The partnership with the IFP evolved into an elaborate arrangement after November 2021 local government elections. The EFF managed to get itself into strategic positions in a number of municipalities but clearly these deputy mayor positions have limited bearing on the ability of the EFF to showcase its capacity to govern. Deputies are most visible and effective when mayors delegate or are not available. One can understand the difficulty the EFF sees with these senior-sounding positions with limited independent authority attached to them.

On the other side, the EFF’s decisions to go with the DA-led coalitions in Gauteng backfired. These governments have failed to take hold and are bedeviled by instability and fluidity. The EFF gambled on the DA in the hope that there will be low-hanging fruits but it is clear that the DA failed to manage relations within the coalition.

The EFF has turned to the ANC that it called names when it went with the DA in 2021 to form an alternative coalition. It is hoping to redeem itself from just voting with allies, but by getting positions of real influence in a new Joburg city government. Malema said, the EFF “must no longer be on the touchlines of governance and that the EFF must begin to occupy meaningful roles of responsibility in local municipalities.

The IFP refused to join the EFF in bringing down the DA Mayor of Johannesburg, Dr Mpho Phalatse, thus also annoying the EFF.

Malema alleged that, “The IFP has unfortunately adopted the arrogant and entitled posture of the racist Democratic Alliance.” He went to say the EFF accept “leadership responsibilities of speakers, mayors, and members of mayoral committees in different municipalities this year.”

The IFP has responded in a measured way and tried to play wiser in this tiff. It has made three points that point to their strategy. One has to be reveal that the EFF demanded to fully run Umhlathuze municipalities, which the IFP would betray its voters in that area. The second is that the IFO offered to support an EFF mayorship in Durban, the only metro in KZN, but the EFF was not interested. Whether this huge offer was meant to drive a wedge between EFF and ANC, we will not know. Whether it was to set up the EFF to test its ability to govern by running a very complex municipality with many difficult political actors, we don’t know.

The IFP said the two parties decided to part ways “amicably” whereas the EFF announcement had come across as if it was EFF swaying its power in a surprise move.

Like the EFF that was speaking in such as manner as to show militancy to its constituency, the IFP sought to appeal to its constituency too by being calm, measured and wise-sounding. Steeped in the idea of trust and respect, the IFP reacted to the EFF in manner that made the EFF look petulant, emotional and disrespectful, an image that could harm EFF ability to garner the rural vote.

By linking all this to ANC-EFF proximity and their joint efforts to turn smaller parties into stooges, the IFP worked on the anti-ANC sentiment among IFP voters.
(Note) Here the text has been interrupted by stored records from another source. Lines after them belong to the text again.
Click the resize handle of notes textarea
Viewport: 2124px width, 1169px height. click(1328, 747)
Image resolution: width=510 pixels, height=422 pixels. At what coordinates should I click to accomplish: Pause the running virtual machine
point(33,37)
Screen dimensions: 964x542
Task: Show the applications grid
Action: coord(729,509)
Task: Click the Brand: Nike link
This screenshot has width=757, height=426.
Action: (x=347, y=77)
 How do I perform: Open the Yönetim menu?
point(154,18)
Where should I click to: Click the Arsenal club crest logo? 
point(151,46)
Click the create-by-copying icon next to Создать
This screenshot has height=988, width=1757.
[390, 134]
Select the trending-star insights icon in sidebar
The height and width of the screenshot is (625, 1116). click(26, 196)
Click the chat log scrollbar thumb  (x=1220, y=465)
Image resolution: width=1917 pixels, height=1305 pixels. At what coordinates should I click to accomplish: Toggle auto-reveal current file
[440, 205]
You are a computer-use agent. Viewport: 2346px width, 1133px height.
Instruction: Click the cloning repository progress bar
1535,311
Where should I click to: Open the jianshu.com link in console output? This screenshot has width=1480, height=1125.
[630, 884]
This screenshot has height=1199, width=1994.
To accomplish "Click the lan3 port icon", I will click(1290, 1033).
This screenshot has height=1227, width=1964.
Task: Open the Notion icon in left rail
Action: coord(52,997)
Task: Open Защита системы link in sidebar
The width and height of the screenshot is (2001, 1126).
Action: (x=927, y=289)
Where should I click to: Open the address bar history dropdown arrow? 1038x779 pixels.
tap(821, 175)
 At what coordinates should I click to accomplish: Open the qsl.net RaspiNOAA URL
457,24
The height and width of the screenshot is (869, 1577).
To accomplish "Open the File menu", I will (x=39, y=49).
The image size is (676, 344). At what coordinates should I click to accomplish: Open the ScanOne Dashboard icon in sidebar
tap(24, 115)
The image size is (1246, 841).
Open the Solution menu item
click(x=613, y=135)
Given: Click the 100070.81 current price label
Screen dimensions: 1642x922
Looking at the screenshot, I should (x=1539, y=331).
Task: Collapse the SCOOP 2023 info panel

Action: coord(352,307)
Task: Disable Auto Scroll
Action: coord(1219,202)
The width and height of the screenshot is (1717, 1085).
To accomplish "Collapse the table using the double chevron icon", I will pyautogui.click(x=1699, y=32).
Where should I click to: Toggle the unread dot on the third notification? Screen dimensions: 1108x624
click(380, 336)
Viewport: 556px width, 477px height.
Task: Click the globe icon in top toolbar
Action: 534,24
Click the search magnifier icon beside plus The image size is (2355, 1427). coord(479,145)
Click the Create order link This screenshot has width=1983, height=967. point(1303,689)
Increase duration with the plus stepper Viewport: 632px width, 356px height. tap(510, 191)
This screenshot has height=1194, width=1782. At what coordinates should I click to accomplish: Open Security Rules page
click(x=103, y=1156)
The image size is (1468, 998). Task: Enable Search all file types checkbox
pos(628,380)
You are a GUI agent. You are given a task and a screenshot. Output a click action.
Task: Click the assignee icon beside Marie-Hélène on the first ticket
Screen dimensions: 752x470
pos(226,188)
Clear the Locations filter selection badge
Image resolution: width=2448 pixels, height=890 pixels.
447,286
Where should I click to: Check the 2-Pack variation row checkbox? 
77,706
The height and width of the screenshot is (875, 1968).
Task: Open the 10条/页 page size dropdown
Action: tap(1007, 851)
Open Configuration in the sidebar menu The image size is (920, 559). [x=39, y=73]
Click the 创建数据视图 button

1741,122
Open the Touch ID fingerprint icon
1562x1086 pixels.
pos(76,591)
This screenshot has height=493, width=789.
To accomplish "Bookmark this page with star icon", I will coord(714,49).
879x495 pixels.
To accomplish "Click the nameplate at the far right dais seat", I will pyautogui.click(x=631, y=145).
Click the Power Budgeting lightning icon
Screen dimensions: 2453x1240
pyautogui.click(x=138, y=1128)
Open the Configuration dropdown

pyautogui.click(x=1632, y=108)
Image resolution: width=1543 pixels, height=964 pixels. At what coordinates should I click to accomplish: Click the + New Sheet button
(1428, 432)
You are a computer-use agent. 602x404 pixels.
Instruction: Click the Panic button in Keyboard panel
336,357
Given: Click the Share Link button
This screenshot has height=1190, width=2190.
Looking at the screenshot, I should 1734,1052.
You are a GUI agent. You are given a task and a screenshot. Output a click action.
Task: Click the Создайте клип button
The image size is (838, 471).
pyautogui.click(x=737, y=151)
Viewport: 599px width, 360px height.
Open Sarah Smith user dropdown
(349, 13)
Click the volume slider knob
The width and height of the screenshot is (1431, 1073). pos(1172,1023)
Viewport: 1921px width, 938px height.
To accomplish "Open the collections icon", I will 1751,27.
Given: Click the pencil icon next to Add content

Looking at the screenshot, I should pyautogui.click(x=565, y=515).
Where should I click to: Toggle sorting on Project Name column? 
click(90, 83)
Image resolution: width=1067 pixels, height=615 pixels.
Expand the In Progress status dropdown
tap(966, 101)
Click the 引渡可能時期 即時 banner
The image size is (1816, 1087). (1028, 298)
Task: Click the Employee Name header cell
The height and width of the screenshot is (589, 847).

The EFF has not responded to allegations that their definition was party of their flip-flopping tendency as the IFP alleged.

The IFP immediately downplayed the impact of the EFF decision, saying they may lose one or two of the 29 affected municipalities. So this was not a major moved, they said.

This fracas shows just how difficult it is to build tactical alliances in hung municipalities. It shows also how difficult it is to manage the competing interests among parties interested to demonstrate their ability to govern via coalitions.

The parties are making huge risks though that could harm their integrity and trustworthiness. The 2024 and 2026 elections may show that some of these risks were ill-advised.

Prof Siphamandla Zondi has been appointed as the Director of the Institute for Pan African Thought and Conversation (IPATC), at the University of Johannesburg.